The variable regions of the heavy and light chains can be fused together to form a single-chain variable fragment (scFv), which is only half the size of the Fab fragment, yet retains the original specificity of the parent immunoglobulin.

==Applications==

=== Therapeutics ===
Fabs have seen some therapeutic use in emergency medicine as an antidote. Marketed applications include digoxin immune fab and Crofab, a mixture of Fabs for rattlesnake bites. Fabs against colchicine and tricyclic antidepressants has also been produced but are yet to see approval. Compared to whole non-human antibodies, Fab' and F(ab')_{2} antibodies are less likely to trigger anaphylaxis, as the species-related Fc region is removed.

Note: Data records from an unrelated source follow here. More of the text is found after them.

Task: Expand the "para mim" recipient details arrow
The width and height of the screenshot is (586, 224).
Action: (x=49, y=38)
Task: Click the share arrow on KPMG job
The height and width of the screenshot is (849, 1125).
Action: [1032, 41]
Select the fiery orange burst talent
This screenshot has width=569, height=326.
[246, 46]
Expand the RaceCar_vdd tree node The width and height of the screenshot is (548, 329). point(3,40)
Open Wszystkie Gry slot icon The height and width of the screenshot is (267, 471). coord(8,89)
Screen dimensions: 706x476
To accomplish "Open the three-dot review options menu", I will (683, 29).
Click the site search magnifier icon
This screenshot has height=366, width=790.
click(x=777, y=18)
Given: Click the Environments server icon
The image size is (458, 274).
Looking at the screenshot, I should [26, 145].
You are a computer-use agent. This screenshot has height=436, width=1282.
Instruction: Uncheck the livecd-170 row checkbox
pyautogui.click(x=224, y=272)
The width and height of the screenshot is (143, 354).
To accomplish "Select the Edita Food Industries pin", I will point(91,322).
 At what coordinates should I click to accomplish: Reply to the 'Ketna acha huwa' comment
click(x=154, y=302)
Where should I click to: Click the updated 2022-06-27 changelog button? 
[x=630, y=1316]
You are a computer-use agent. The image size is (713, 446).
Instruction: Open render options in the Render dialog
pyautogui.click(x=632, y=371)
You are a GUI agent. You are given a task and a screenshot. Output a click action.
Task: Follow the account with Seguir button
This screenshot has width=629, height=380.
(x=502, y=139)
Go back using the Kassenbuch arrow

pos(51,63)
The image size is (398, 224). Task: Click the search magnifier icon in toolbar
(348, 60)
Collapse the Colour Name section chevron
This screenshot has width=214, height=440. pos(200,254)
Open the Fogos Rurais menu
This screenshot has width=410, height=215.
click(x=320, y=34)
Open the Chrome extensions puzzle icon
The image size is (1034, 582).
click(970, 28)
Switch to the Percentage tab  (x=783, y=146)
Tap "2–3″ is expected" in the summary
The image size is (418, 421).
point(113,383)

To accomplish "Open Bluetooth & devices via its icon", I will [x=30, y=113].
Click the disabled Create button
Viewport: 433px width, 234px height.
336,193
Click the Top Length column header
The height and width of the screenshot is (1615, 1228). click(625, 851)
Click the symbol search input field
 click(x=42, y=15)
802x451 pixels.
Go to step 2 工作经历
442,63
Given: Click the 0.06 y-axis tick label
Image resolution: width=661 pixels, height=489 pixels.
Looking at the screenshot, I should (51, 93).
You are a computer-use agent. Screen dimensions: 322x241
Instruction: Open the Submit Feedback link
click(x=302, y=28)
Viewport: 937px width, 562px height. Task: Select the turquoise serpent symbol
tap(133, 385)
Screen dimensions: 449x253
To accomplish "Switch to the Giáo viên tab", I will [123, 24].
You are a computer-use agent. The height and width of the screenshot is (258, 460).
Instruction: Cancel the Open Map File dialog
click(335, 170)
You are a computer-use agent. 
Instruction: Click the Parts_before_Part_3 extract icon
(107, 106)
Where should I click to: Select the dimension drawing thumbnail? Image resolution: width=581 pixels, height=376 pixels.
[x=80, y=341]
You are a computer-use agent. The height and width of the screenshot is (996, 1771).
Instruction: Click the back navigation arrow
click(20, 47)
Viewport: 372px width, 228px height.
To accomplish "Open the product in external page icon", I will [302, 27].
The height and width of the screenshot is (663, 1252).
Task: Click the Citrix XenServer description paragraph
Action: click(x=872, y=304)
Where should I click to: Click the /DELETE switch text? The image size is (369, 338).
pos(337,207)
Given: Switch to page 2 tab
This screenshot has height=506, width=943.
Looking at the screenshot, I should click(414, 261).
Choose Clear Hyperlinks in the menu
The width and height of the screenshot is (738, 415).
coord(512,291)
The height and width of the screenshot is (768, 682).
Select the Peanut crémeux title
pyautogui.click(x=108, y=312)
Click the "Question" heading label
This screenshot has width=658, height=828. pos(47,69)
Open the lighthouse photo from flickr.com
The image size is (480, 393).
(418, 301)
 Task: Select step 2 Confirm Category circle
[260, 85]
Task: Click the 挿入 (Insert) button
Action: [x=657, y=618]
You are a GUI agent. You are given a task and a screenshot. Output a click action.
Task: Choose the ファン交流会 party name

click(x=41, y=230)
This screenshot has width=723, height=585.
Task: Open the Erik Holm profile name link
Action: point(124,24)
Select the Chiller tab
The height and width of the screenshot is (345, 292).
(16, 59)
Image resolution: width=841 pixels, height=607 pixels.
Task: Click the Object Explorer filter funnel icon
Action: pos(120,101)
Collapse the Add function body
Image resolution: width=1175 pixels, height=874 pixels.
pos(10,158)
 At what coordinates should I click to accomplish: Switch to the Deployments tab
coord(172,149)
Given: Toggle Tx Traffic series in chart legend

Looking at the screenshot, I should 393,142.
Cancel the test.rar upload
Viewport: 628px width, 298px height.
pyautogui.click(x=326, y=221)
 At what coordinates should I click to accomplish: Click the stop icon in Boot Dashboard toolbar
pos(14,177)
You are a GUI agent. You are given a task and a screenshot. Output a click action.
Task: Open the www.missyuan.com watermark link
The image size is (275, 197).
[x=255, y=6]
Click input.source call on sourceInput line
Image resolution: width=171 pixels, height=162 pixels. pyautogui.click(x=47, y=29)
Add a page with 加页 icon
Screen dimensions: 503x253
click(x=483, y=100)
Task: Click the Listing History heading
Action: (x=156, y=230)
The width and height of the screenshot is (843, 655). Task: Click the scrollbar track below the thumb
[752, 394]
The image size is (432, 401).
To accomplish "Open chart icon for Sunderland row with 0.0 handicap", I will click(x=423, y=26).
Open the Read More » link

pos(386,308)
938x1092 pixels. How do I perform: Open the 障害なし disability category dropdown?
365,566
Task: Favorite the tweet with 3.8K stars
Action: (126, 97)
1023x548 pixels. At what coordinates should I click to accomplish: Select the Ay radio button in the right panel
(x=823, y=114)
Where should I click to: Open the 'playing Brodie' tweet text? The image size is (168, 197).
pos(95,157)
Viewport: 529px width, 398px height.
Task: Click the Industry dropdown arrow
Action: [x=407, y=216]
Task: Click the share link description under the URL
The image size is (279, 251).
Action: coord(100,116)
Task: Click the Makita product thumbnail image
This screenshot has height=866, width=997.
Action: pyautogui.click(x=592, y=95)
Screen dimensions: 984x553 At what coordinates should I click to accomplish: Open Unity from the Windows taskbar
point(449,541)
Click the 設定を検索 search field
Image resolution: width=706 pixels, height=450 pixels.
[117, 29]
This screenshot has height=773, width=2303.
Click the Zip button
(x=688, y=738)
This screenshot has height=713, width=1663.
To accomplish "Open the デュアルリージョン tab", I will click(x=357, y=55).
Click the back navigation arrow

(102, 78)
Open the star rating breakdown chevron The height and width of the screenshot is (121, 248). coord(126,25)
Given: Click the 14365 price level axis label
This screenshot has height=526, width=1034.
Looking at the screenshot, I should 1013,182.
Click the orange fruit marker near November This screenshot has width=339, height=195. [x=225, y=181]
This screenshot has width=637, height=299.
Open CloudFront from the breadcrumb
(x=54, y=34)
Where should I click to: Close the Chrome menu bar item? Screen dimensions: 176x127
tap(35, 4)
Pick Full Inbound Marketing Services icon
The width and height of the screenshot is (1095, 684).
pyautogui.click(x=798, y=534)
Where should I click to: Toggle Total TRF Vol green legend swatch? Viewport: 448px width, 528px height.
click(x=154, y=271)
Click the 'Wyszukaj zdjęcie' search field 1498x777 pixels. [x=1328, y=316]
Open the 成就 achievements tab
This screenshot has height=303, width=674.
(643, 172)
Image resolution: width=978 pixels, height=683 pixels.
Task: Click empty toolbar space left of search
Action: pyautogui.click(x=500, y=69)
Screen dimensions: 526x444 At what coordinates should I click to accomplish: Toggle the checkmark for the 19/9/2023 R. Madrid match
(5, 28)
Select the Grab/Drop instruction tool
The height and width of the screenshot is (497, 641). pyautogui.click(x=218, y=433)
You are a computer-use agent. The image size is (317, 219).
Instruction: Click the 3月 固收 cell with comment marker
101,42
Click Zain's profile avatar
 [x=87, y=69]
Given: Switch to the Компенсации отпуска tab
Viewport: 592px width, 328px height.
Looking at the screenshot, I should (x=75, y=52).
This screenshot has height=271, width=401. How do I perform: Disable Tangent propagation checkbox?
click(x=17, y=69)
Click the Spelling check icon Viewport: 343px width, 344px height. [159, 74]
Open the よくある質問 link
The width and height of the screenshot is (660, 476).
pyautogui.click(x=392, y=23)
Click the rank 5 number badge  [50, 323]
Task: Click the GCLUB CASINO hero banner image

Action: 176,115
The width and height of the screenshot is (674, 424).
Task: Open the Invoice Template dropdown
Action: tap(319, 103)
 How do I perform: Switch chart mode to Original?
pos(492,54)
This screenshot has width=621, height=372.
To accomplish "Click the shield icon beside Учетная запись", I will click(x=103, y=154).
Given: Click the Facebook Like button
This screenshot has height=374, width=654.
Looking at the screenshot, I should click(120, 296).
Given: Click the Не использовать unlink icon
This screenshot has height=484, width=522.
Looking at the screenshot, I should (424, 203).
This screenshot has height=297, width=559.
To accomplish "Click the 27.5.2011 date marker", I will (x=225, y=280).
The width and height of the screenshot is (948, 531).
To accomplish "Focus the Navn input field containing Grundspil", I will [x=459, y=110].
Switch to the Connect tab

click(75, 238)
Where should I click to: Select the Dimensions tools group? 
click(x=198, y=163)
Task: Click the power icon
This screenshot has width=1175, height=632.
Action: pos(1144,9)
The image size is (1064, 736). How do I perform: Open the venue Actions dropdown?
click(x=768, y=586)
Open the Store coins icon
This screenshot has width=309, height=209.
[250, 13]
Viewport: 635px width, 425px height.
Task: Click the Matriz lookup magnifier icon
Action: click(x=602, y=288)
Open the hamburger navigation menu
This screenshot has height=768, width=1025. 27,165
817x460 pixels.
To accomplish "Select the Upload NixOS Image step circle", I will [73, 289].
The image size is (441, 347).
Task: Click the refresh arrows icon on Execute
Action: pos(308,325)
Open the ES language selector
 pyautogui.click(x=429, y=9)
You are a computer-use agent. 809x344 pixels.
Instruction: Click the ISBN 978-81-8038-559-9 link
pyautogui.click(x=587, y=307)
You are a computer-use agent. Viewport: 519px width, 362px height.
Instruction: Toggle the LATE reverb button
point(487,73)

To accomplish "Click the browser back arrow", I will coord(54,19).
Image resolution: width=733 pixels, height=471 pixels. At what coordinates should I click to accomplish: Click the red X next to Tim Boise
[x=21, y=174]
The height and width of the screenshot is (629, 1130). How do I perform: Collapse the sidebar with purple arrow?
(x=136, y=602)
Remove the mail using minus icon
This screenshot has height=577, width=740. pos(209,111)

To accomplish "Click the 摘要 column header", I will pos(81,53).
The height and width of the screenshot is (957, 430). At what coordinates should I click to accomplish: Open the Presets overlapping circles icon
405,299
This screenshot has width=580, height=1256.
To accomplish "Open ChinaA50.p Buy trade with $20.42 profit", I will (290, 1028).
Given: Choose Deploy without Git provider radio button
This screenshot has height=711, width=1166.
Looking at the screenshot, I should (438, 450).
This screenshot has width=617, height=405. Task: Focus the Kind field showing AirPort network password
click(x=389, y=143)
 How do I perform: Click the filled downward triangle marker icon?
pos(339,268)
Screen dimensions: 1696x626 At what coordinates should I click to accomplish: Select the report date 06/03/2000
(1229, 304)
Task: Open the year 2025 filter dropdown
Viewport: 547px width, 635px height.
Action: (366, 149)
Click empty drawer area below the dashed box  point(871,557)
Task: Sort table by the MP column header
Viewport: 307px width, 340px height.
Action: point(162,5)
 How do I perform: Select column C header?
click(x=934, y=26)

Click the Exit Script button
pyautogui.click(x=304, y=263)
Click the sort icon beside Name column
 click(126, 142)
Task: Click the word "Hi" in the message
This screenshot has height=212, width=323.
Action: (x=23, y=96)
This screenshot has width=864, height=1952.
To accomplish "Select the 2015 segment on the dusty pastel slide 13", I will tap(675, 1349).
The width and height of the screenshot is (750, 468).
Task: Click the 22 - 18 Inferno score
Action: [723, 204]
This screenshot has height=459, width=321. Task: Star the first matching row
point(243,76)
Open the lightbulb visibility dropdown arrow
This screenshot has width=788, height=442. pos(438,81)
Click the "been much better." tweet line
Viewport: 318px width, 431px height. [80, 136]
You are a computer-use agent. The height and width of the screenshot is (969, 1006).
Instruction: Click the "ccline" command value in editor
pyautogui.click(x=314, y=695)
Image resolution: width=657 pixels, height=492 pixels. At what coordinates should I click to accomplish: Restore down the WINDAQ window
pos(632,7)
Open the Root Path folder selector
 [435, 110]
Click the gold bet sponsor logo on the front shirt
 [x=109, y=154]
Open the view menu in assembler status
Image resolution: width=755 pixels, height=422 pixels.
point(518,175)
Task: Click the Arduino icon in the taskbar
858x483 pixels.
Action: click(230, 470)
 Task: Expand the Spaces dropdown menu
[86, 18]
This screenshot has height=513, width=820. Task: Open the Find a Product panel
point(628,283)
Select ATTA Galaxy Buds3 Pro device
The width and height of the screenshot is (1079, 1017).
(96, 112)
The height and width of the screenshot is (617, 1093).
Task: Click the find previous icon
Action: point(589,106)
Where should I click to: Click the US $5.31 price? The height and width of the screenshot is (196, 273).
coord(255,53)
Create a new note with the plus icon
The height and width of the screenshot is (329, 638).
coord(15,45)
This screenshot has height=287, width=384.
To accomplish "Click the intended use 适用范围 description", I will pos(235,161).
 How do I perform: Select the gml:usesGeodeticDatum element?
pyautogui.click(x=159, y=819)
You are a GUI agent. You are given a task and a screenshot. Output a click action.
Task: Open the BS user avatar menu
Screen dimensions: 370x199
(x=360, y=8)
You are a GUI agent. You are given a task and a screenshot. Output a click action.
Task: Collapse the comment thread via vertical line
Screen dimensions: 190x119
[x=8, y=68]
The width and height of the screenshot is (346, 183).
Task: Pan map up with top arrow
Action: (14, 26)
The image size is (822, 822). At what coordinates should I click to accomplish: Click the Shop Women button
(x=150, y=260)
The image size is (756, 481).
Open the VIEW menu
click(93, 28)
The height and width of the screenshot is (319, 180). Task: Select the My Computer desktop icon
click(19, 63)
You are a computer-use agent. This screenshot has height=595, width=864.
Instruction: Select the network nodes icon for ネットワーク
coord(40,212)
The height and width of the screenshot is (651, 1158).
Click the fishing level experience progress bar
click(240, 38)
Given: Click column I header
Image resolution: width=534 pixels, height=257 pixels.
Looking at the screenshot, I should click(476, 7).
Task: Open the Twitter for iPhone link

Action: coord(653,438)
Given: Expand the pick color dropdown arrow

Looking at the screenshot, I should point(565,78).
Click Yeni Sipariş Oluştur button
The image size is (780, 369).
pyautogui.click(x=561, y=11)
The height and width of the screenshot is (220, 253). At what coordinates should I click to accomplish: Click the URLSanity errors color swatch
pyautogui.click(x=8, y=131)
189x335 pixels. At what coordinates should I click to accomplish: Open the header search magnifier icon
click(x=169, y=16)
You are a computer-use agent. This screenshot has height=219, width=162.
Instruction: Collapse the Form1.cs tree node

Fabs are a common form-factor for monoclonal antibodies designated for therapeutic use. The Fab abciximab, which inhibits blood clotting, works by disabling glycoprotein IIb/IIIa found on platelets. Ranibizumab, a treatment for macular degeneration, targets vascular endothelial growth factor A, a protein involved in the growth of blood vessels. Certolizumab pegol is a Fab chemically linked to PEG, and it treats various inflammatory disorders by binding away TNFα.

=== Diagnostics ===

Fab antibodies also have diagnostic use. Arcitumomab is a mouse antibody that recognizes carcinoembryonic antigen, an antigen over-expressed in 95% of colorectal cancers. It is conjugated to a radioactive element, which will label the tumors when viewed with single-photon emission computed tomography. Sulesomab, an antigen that recognizes proteins on the surface of granulocytes, is used to label out infections, again using the ^{99m}Tc isotope.

Fab fragments are often fused to small proteins (<100 kDa) that have lower scattering, resulting in images with less contrast.